■ **EXERCISE DESCRIPTION**: Arrange the lines from the one containing "Given: Click the CPU chip icon" through the one containing "Image resolution: width=1268", inclusive, as a Markdown table with the columns Row and Line, leaving out any blank lines.

[Excerpt from a dataset]
========================================

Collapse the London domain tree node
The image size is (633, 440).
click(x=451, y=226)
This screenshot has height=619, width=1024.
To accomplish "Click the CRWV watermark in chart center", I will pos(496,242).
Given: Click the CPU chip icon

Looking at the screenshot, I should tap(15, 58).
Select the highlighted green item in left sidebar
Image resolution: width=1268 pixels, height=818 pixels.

========================================

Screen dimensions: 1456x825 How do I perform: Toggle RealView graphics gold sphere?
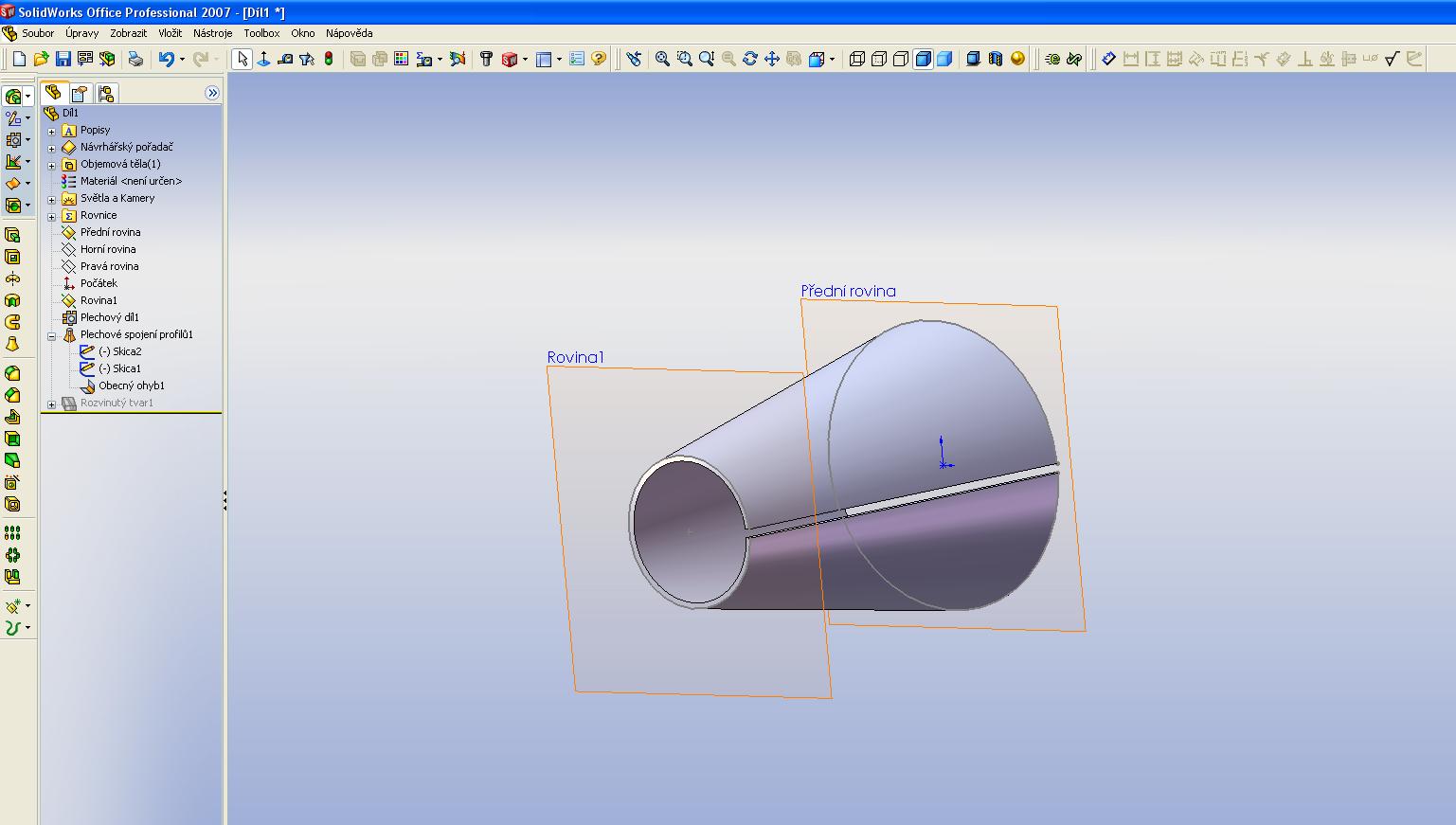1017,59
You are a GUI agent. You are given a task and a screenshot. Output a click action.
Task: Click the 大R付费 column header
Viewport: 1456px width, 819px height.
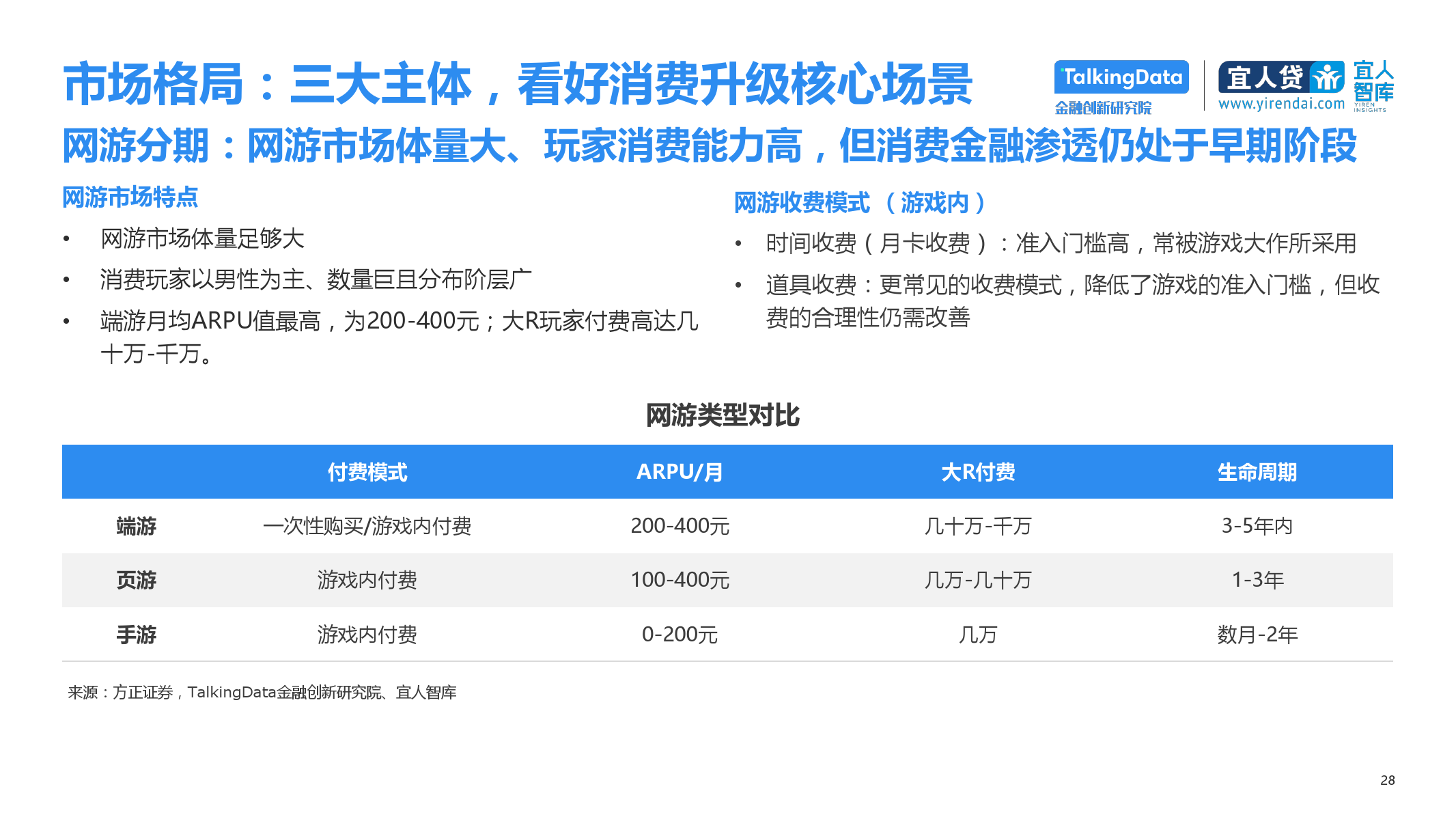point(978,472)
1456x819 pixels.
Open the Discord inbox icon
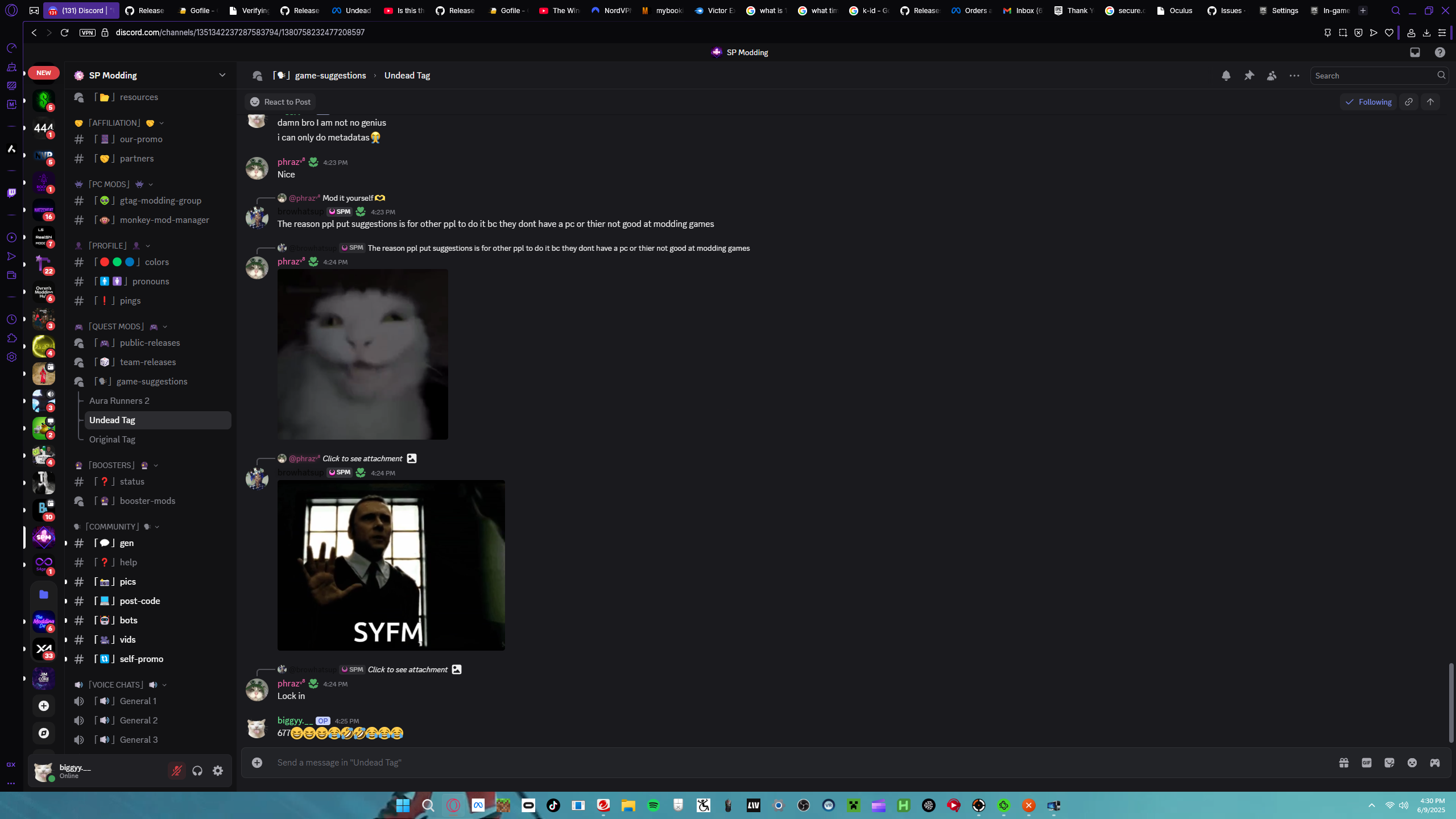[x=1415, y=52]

========================================

■ **ANSWER TO THIS TASK**:
| Row | Line |
|---|---|
| 1 | Given: Click the CPU chip icon |
| 2 | Looking at the screenshot, I should tap(15, 58). |
| 3 | Select the highlighted green item in left sidebar |
| 4 | Image resolution: width=1268 pixels, height=818 pixels. |